Theoretical Rationale. IPT’s development was influenced by the interpersonal school of psychology and its leaders such as Harry Stack Sullivan and Adolf Meyer. Sullivan argued that psychopathology arose in the context of conflict between an individual and his primary social unit. Meyer extended Sullivan’s argument, drawing the distinction between the psychoanalytic focus on intra-psychic conflict as a primary locus of psychopathology versus an emphasis on interpersonal conflicts as the genesis of psychophathology in the interpersonal school. IPT also draws on the work of Frieda Fromm-Reichmann who emphasized the social roots of depression, Jerome Frank who articulated a sociocultural definition of psychotherapy, and attachment theorists such as John Bowlby.
Medical Model. IPT uses the medical model as a conceptual framework for patients’ mood symptoms. In the context of initiating IPT, the therapist conducts a psychiatric history and diagnoses a current episode of major depression according to DSM 5 criteria.

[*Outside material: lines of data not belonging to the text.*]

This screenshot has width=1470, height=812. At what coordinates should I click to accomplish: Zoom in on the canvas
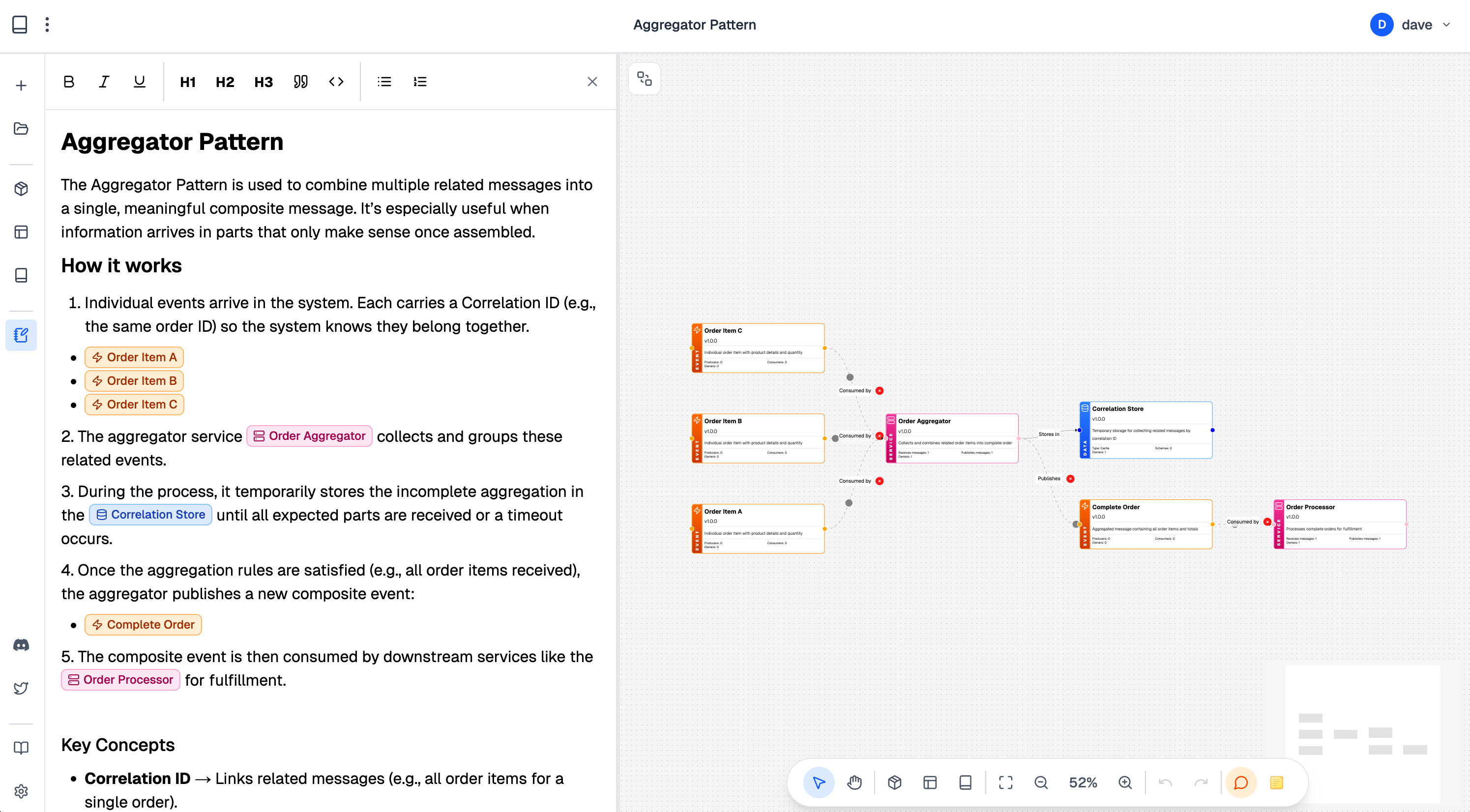1125,783
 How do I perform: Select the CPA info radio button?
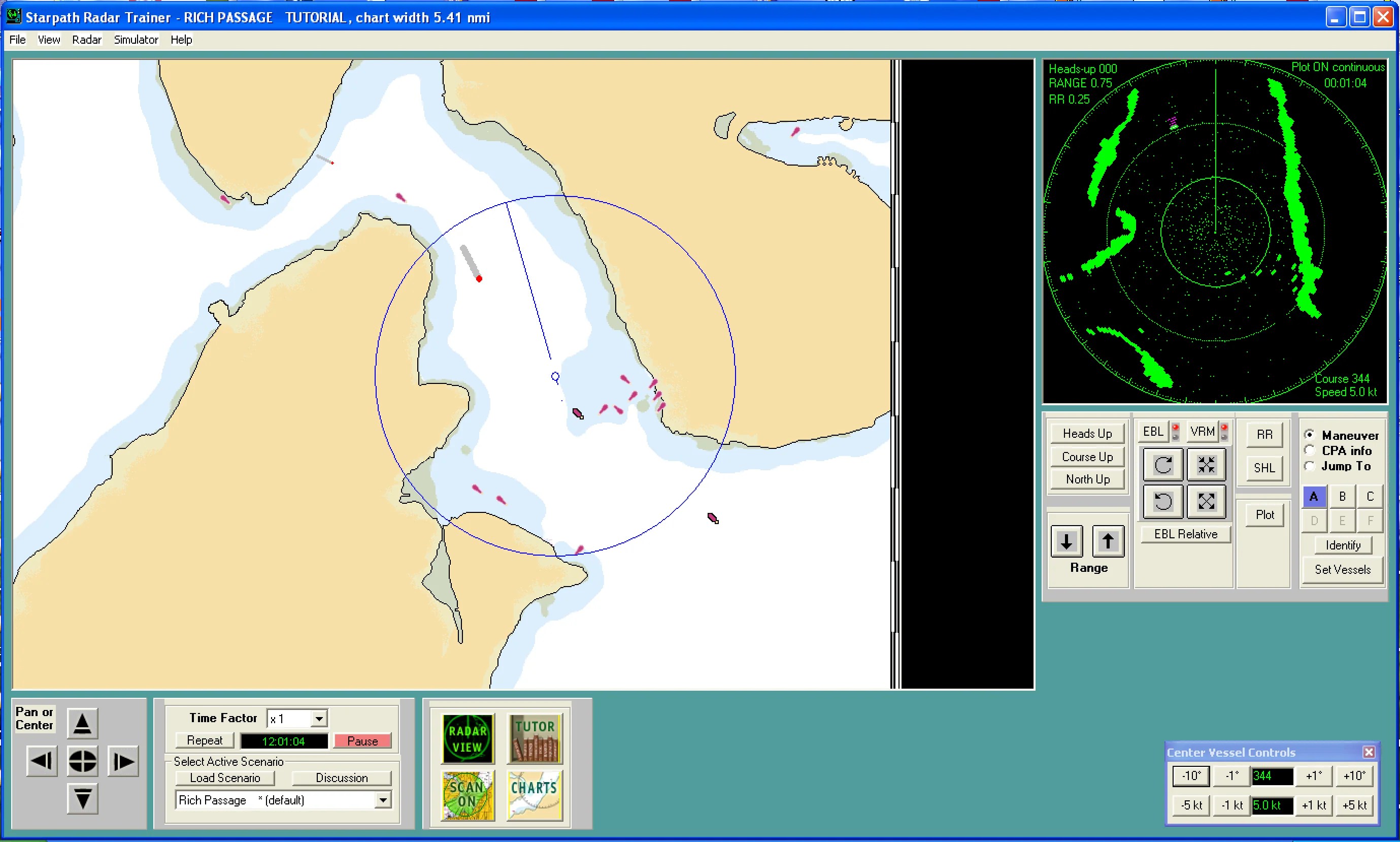1310,450
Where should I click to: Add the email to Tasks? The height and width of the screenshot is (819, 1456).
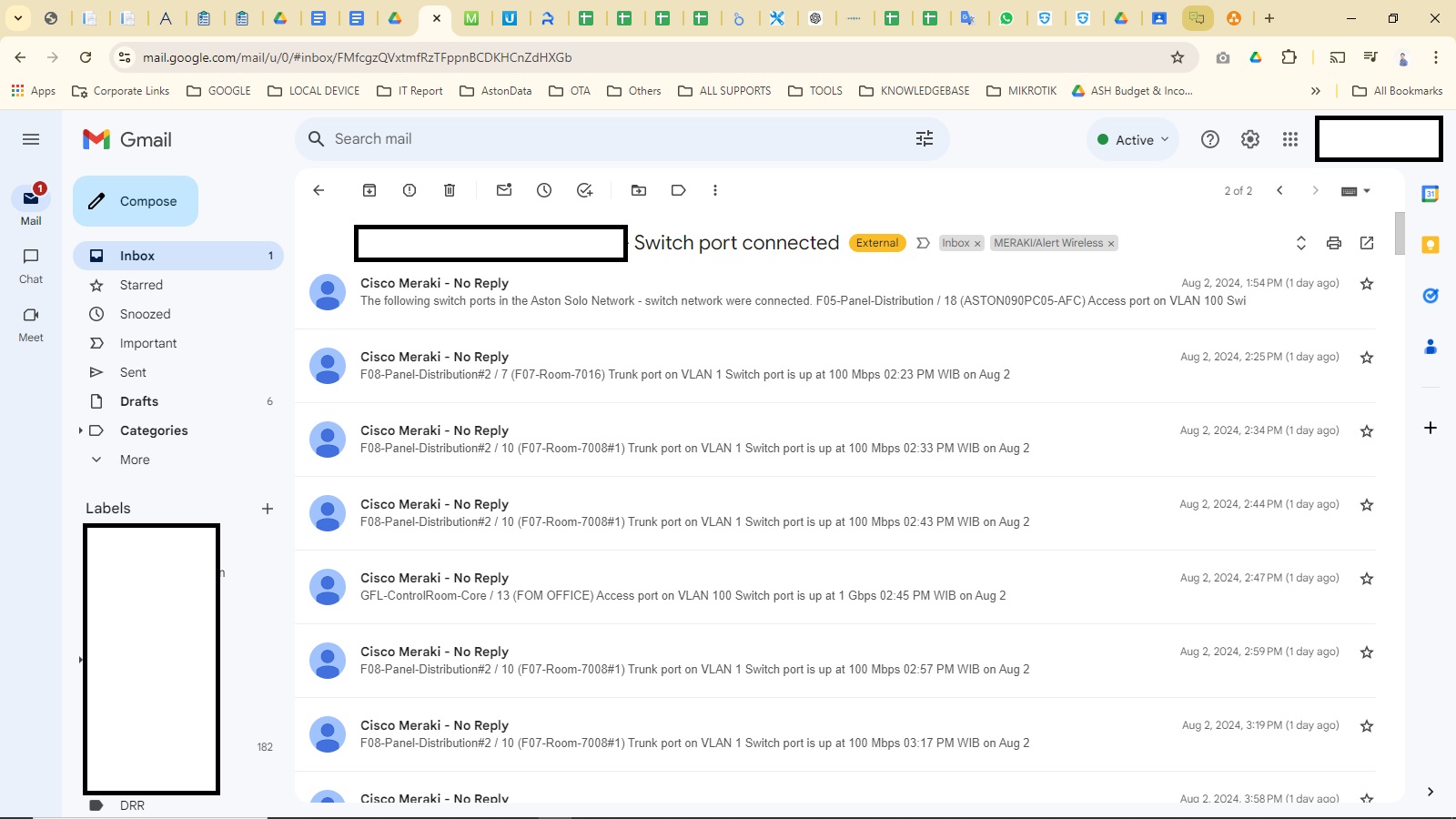point(584,190)
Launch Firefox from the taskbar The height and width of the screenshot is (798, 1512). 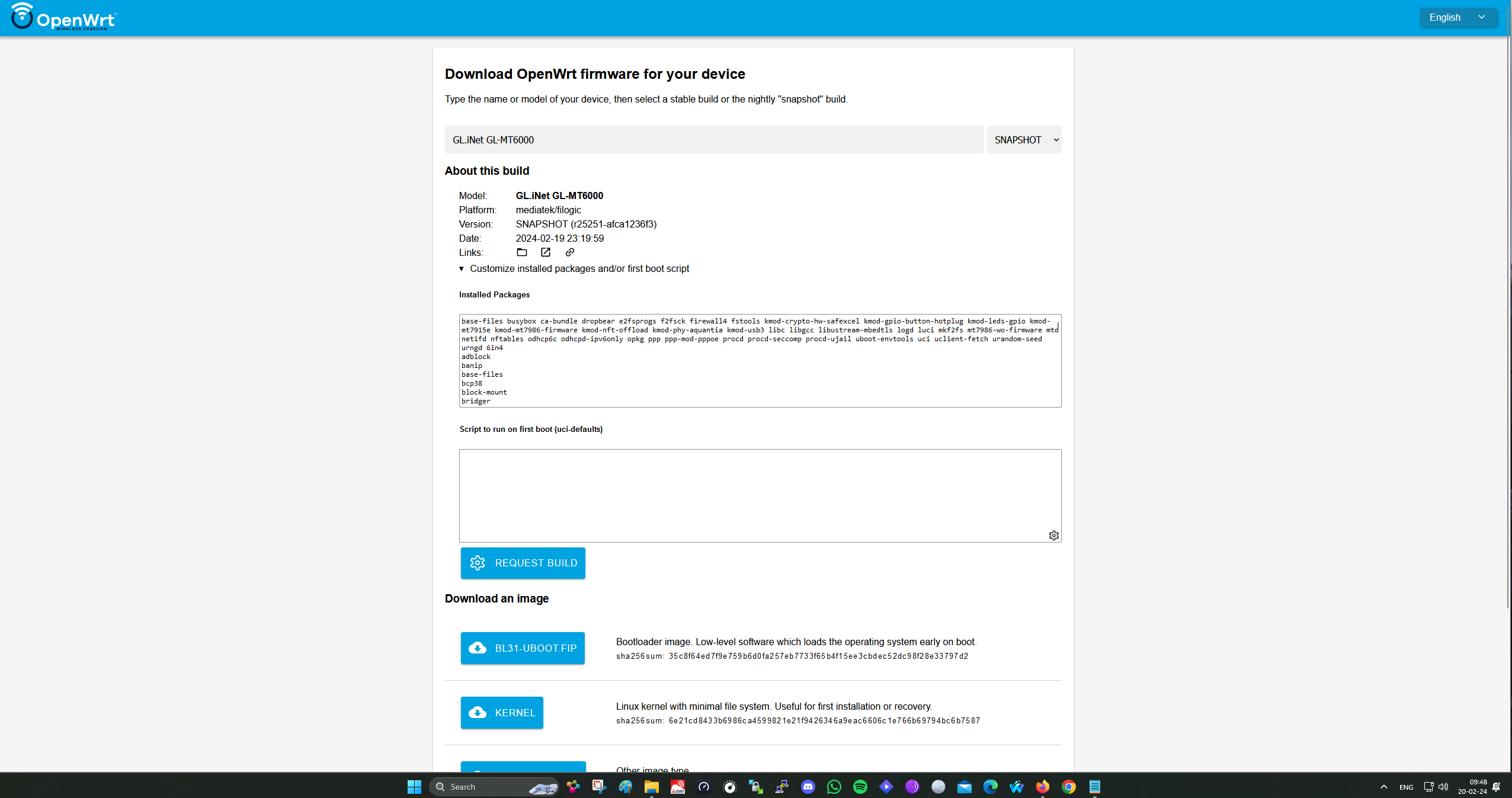[x=1043, y=787]
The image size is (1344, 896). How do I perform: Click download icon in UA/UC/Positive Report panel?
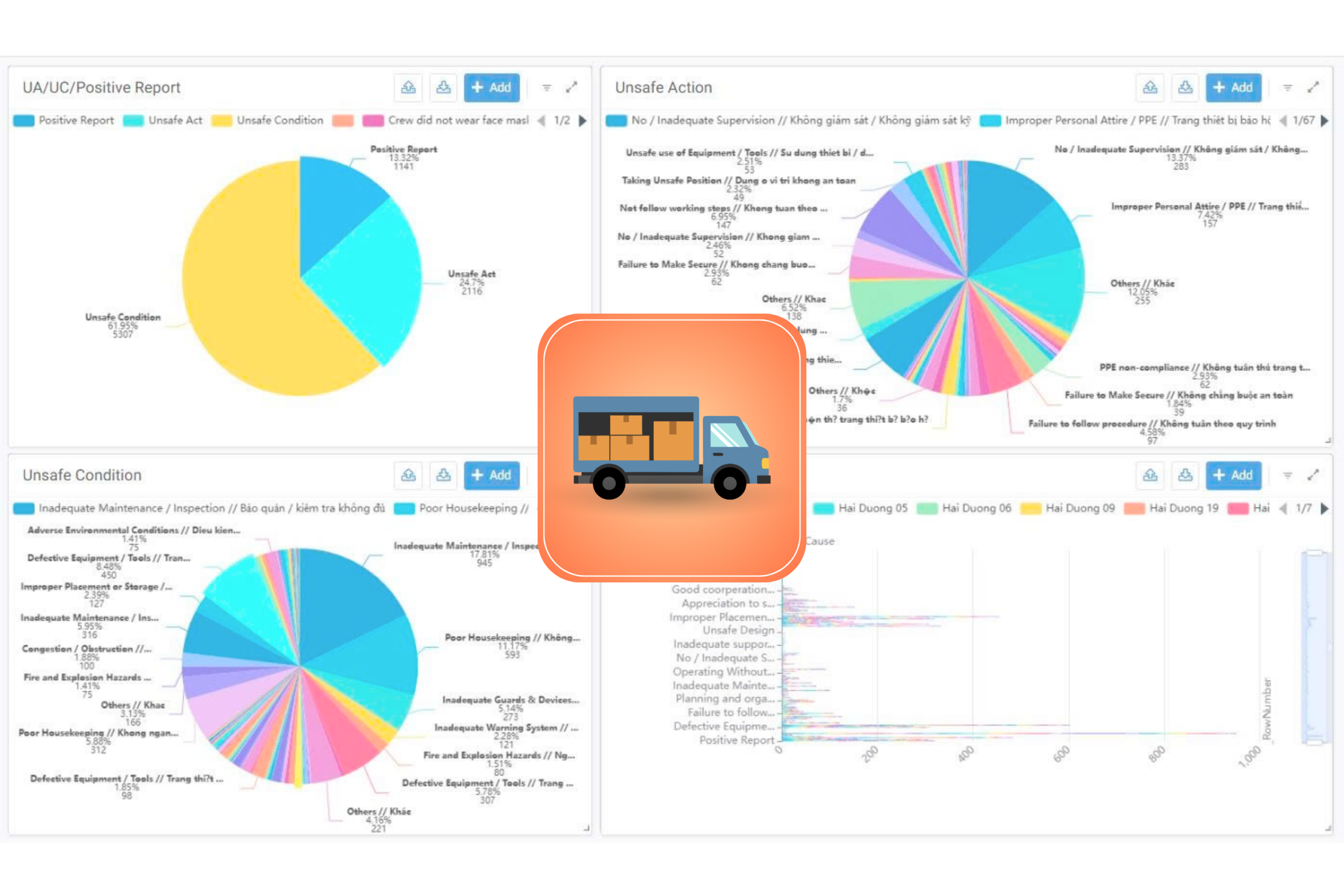click(443, 88)
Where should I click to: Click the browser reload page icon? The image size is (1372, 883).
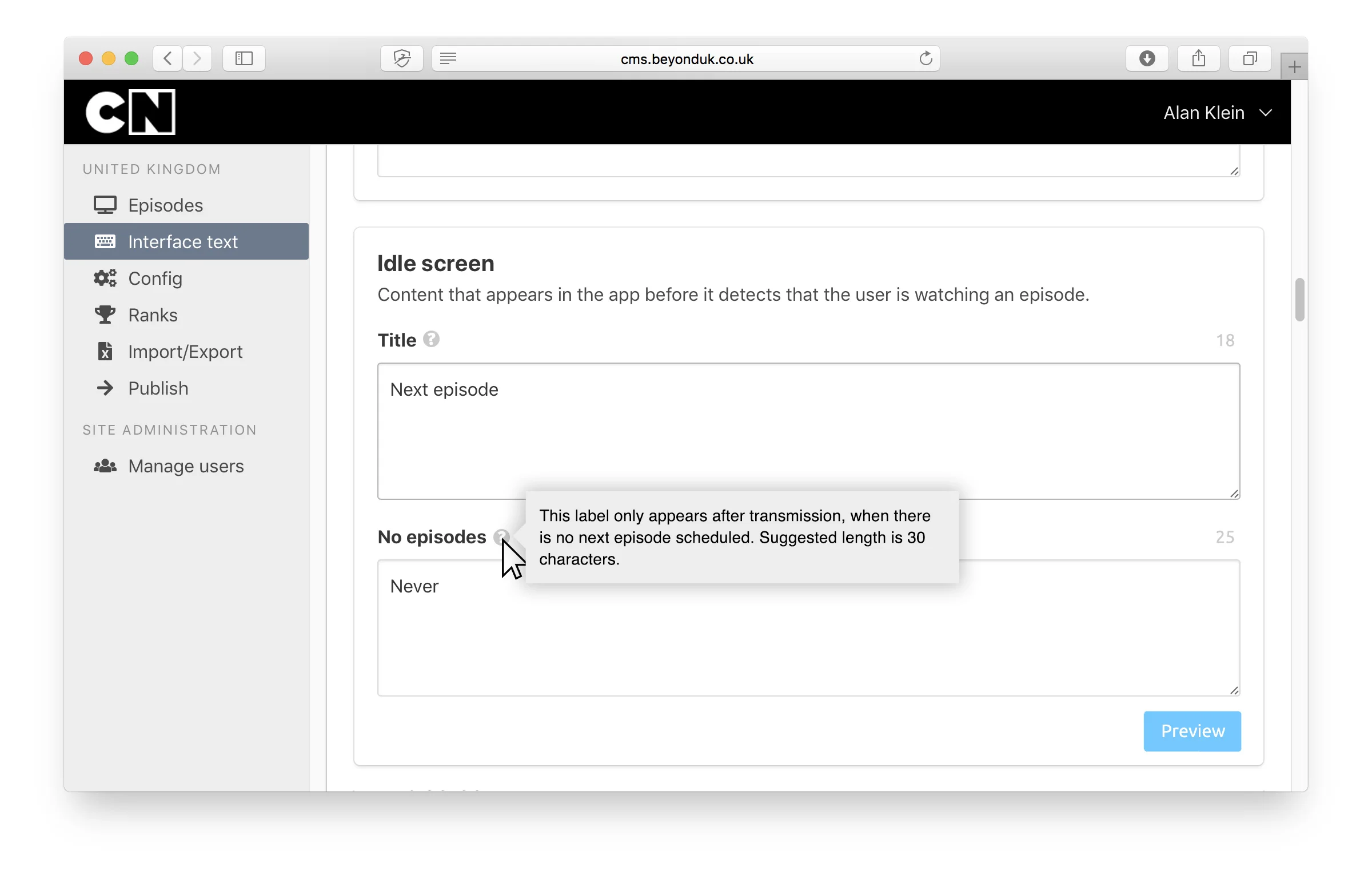pyautogui.click(x=926, y=58)
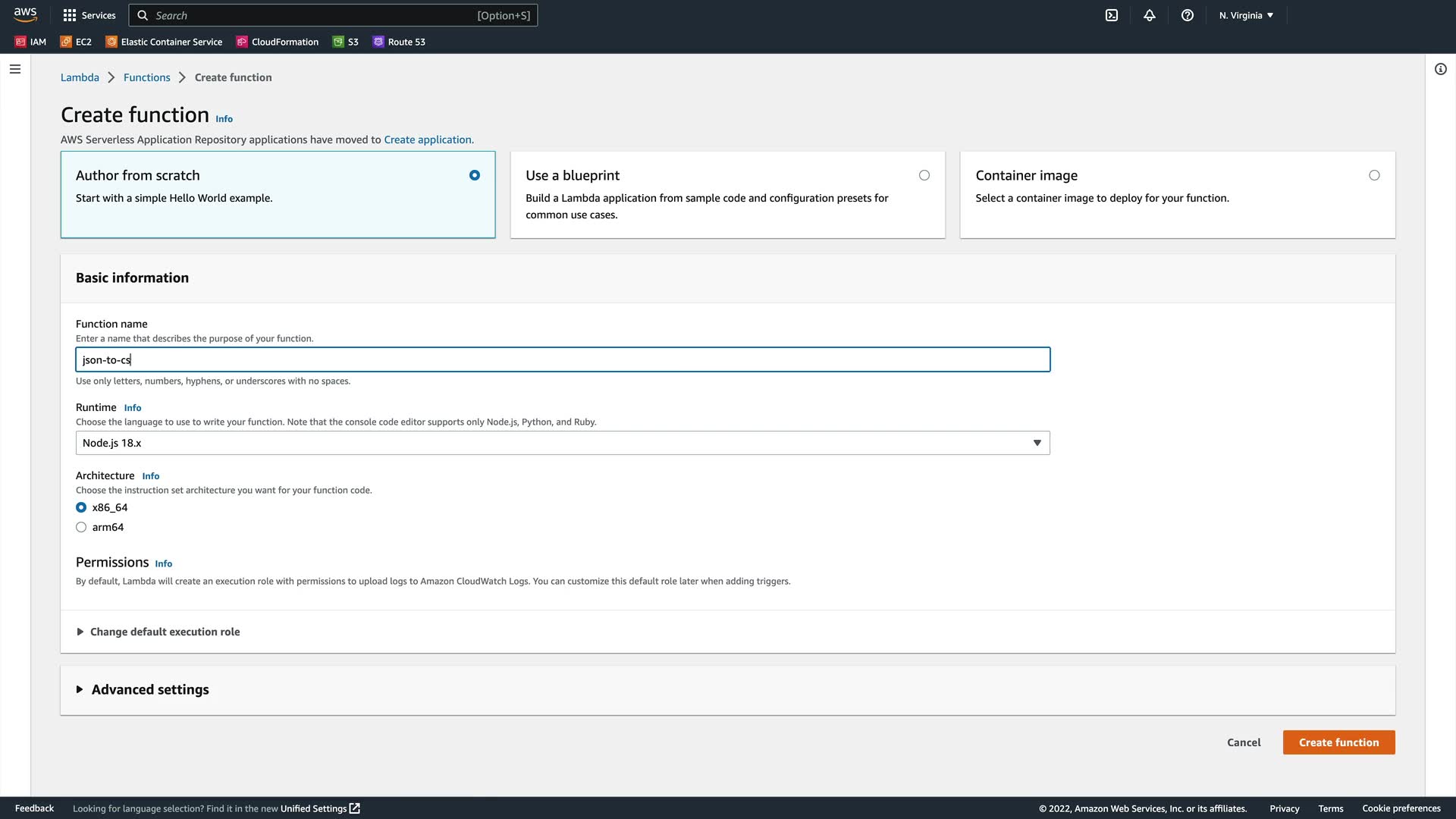Screen dimensions: 1456x819
Task: Open the N. Virginia region menu
Action: pos(1246,15)
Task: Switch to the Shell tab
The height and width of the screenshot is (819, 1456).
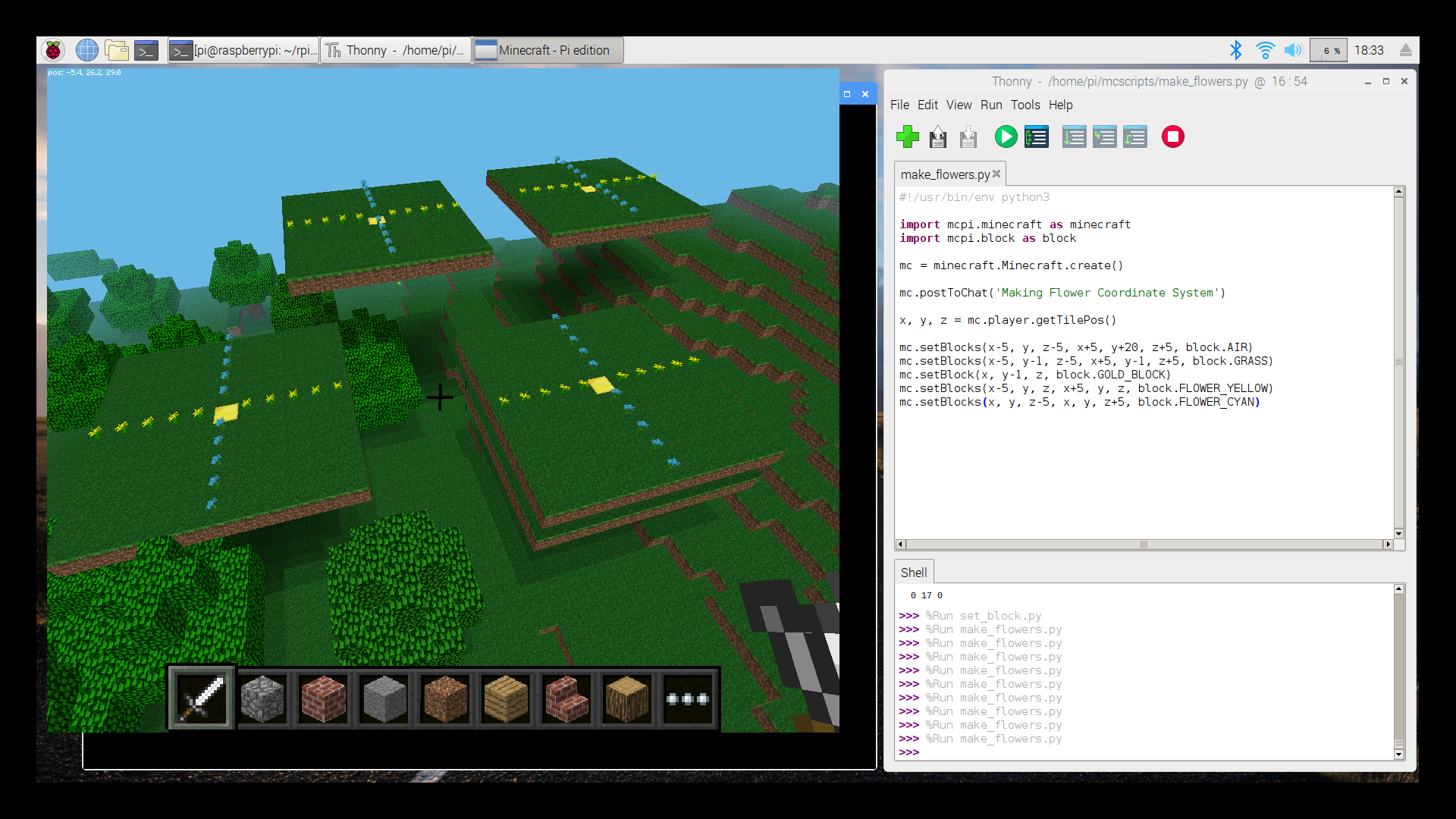Action: 913,573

The IPT therapist likens the depressive episode to other medical illnesses (“no different than asthma or diabetes or pneumonia”) and further explains that the patient has an inherited, biologic vulnerability to depression. Using the medical model as a framework, the IPT therapist stresses that it is not the patient’s “fault” for developing depression–any more than it is someone’s “fault” for developing pneumonia. Using a stress-diathesis model to explain the interaction between biological vulnerability and stressful life events, IPT further posits (and makes explicit to patients) that although individuals are not to blame for their illness, they are in an excellent position to help themselves recover from depression by attending to the interpersonal factors that may serve as triggers for the underlying biologic illness.